Malaysia Market Information
Five drug registrations for alfuzosin are on record with the Malaysian National Pharmaceutical Regulatory Agency (NPRA), and the product is confirmed as Marketed. Individual registration details (authorization numbers, product names, dosage forms, and approved indication texts) were not returned in the current data pack.
For full registration details, please consult the NPRA product register directly: https://www.npra.gov.my
Safety Considerations
Please refer to the package insert for safety information.

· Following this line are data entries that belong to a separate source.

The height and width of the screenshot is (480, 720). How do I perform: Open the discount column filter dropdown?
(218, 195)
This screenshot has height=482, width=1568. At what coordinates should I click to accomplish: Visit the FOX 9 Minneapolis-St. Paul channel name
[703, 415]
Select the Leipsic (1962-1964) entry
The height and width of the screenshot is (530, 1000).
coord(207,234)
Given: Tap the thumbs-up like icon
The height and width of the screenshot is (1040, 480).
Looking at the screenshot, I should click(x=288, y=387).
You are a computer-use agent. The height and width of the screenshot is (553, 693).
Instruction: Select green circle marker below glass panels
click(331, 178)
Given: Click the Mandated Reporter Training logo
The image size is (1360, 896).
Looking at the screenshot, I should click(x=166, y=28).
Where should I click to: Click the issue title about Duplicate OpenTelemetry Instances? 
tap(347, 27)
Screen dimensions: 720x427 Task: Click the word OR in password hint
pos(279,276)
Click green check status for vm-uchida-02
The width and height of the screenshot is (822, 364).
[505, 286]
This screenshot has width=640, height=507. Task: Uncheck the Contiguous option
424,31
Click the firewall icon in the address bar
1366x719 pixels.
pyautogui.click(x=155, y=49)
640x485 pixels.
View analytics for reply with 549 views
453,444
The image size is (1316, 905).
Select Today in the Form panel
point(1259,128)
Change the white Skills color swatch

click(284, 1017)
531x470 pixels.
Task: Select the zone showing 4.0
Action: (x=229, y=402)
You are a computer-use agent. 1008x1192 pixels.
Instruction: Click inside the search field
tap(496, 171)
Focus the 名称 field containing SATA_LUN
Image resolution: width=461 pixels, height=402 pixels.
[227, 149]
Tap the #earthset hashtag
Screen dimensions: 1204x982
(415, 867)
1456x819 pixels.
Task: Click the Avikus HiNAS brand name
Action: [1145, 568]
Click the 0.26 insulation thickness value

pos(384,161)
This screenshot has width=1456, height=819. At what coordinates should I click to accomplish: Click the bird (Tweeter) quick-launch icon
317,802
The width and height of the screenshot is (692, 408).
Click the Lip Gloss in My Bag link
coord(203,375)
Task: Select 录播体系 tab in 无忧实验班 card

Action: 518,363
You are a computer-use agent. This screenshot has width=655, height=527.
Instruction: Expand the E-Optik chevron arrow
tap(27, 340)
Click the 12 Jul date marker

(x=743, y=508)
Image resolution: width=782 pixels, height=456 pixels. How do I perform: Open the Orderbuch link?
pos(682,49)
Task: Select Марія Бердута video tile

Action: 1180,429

Data Gap Notice: Detailed warnings, contraindications, and drug–drug interaction data were not available in this evidence pack (classified as Blocking data gap DG001). Retrieval and parsing of the full NPRA prescribing information PDF is required before any clinical or research use assessment can proceed.
Conclusion and Next Steps
Decision: Hold
Rationale: The TxGNN prediction score is extremely high (99.999%), but this reflects proximity within the knowledge graph’s adrenergic receptor neighbourhood rather than any genuine therapeutic signal. The mechanistic direction is directly contradictory to treating the predicted condition, no supporting clinical or preclinical studies exist, and a systematic model bias toward hair follicle diseases is evident across the top-10 list.
To proceed, the following is needed:
- Resolve Blocking Data Gap (DG001): Download and parse the NPRA package insert PDF to obtain approved indications, warnings, and contraindications before any safety screening can begin
- Resolve High Data Gap (DG002): Query the DrugBank API for alfuzosin’s complete MOA, pharmacodynamics, and toxicity profile
- Retrieve NPRA registration details: Obtain full product list (authorization numbers, dosage forms, approved indication texts) from the NPRA database
- Investigate model artefact: Assess whether TxGNN systematically over-predicts hair follicle diseases for all alpha-1 blocker class drugs — if confirmed, this cluster of predictions should be filtered at the pipeline level rather than evaluated individually
- Mechanistic direction audit: For any future re-evaluation of alfuzosin candidates, prioritise indications where alpha-1 blockade (vasodilation, smooth muscle relaxation) has a logically consistent therapeutic direction — such as Rank 8: Persistent Fetal Circulation Syndrome (PPHN), where pulmonary vascular smooth muscle relaxation is the desired effect, although neonatal safety data remain absent
Disclaimer
This content is for research purposes only and does not constitute medical advice. Clinical validation is required before any clinical application.